Top of Supplied entries

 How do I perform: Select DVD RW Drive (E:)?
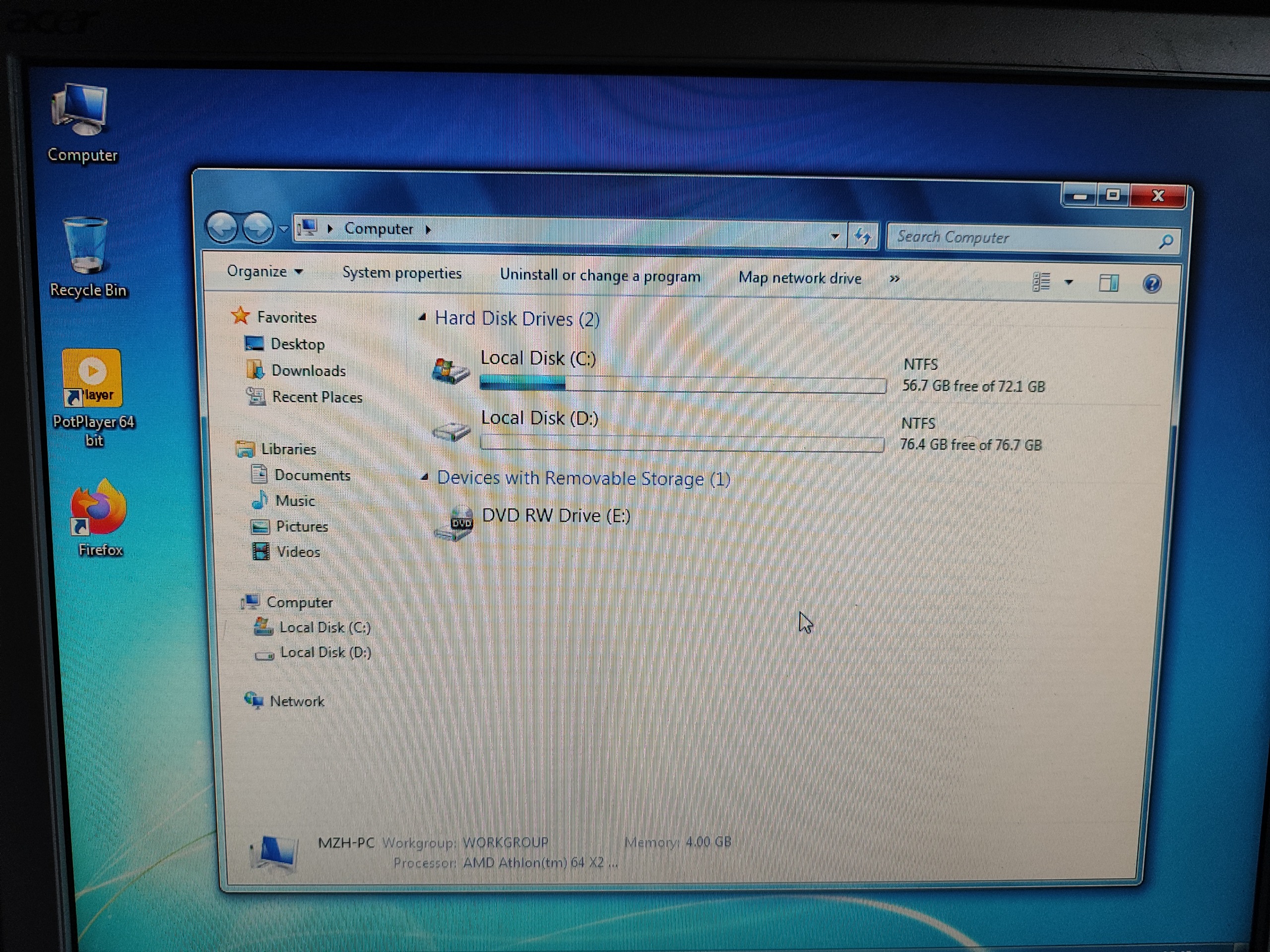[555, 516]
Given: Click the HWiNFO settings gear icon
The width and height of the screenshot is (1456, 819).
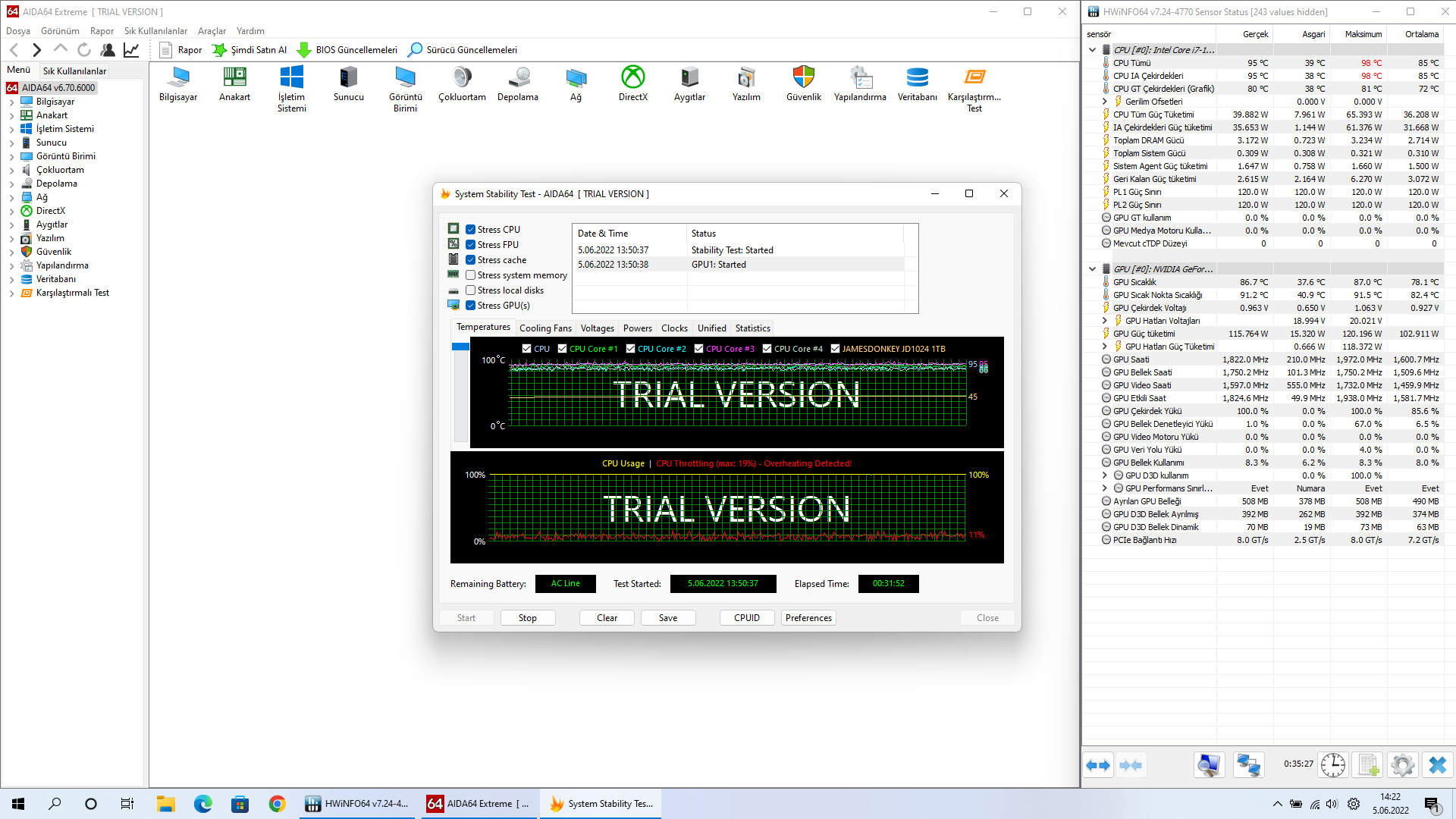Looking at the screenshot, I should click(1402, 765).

Bottom of Supplied entries
Top of Supplied entries

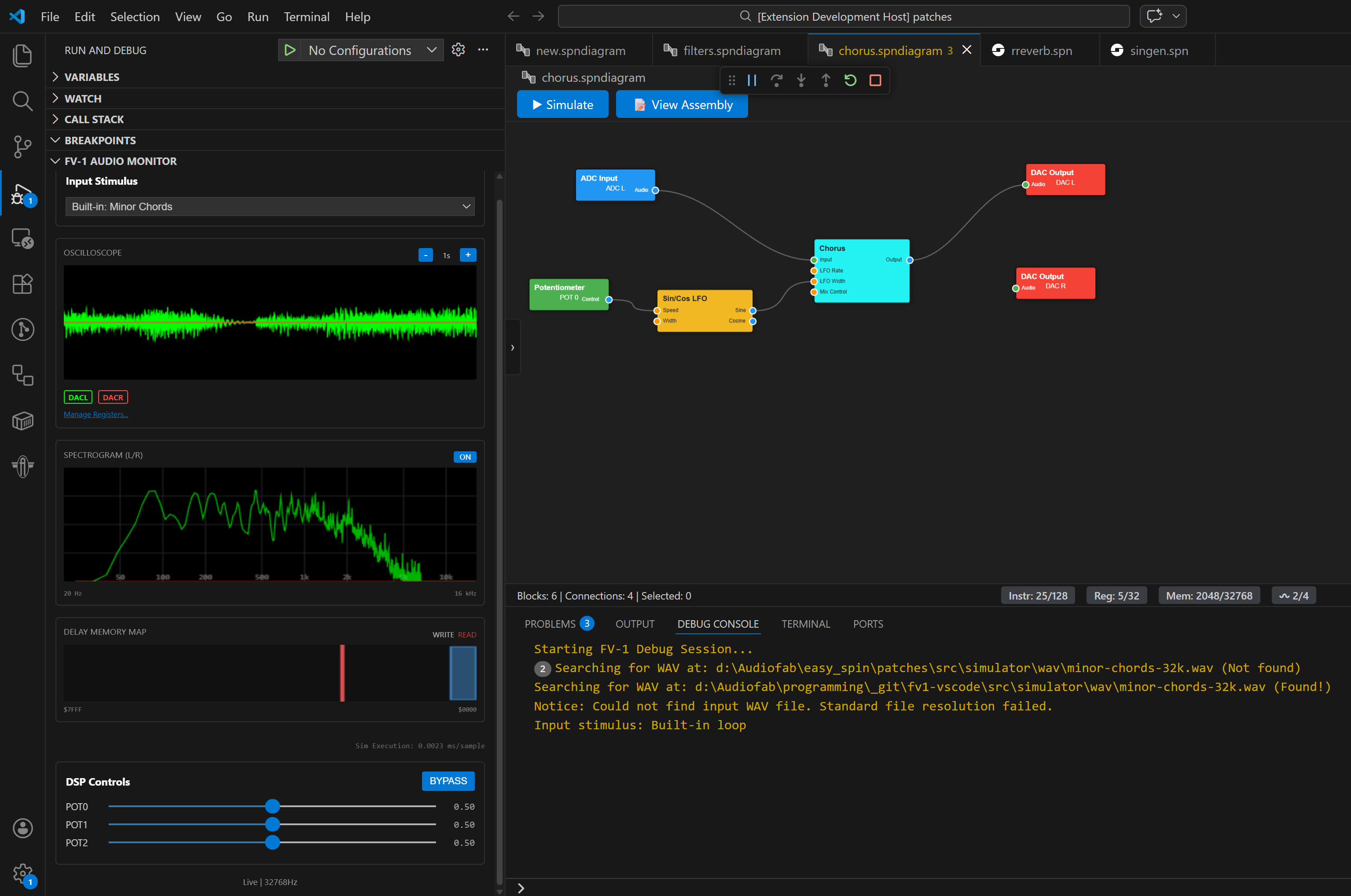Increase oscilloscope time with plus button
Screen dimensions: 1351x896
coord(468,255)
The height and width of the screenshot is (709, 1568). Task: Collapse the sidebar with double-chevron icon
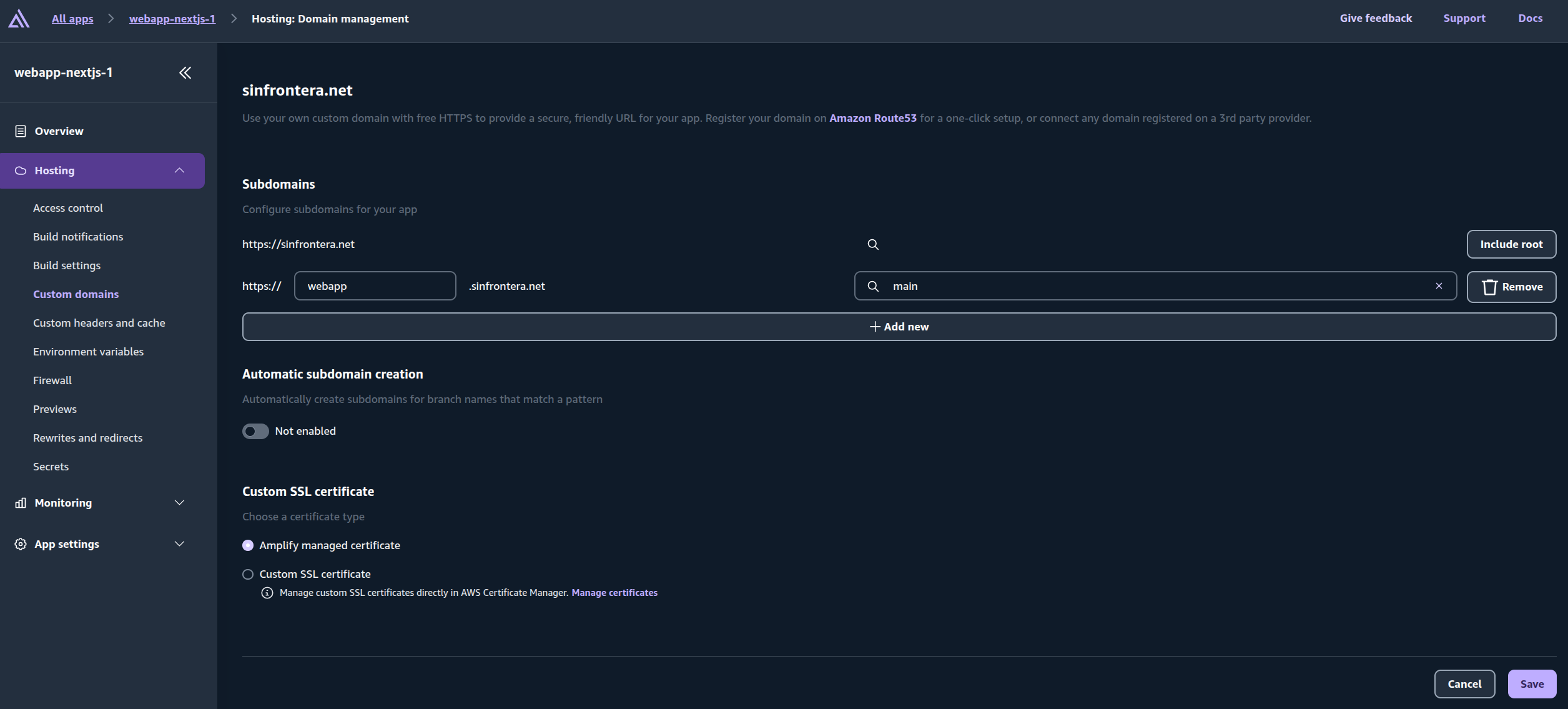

Bottom of Supplied entries
Top of Supplied entries

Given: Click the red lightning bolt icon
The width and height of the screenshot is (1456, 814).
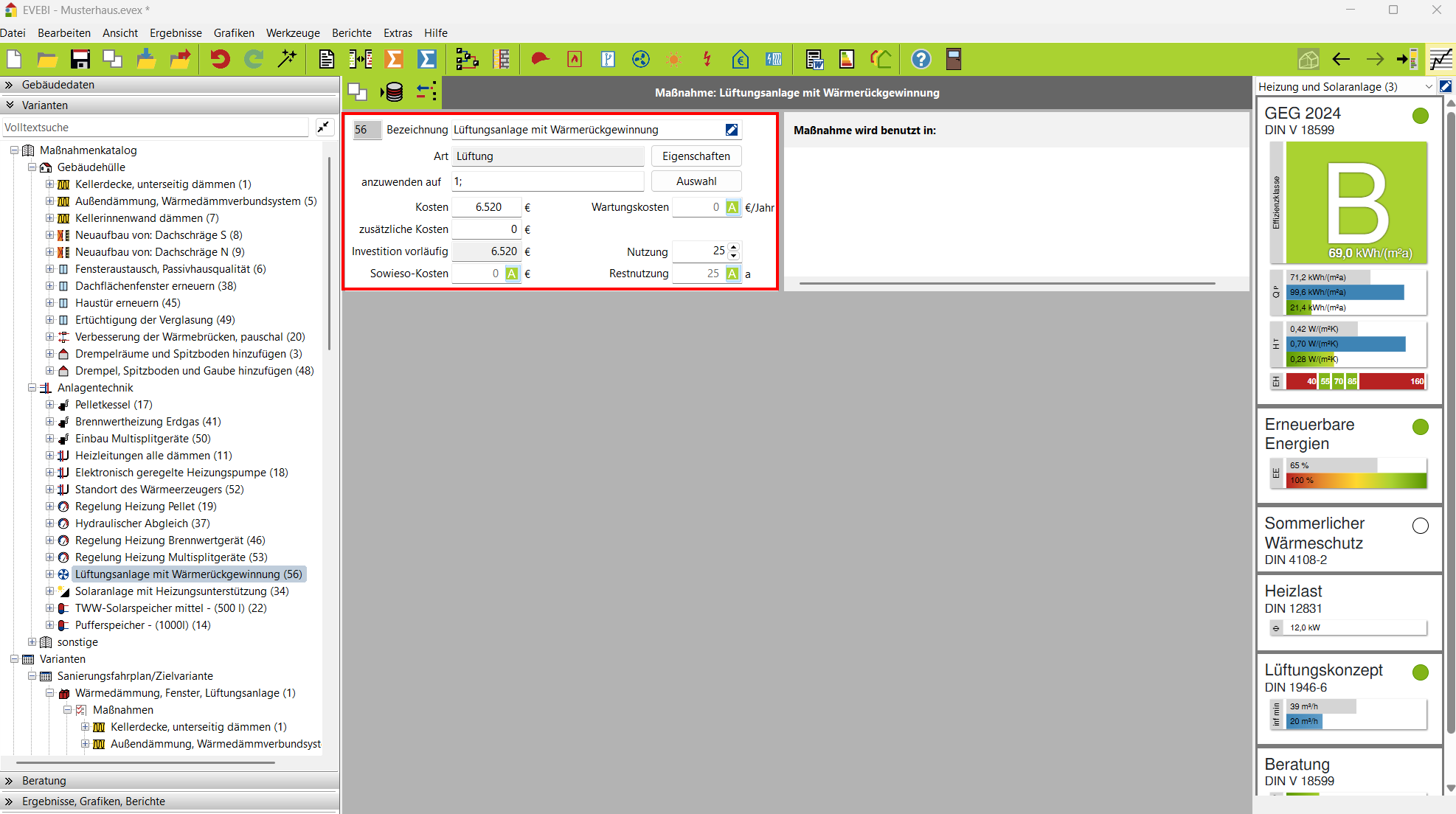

Bottom of Supplied entries

Pull out every line of the records that includes the string "icon".

Given: Click the HWiNFO settings gear icon
The height and width of the screenshot is (709, 1568). Task: Collapse the sidebar with double-chevron icon
Given: Click the red lightning bolt icon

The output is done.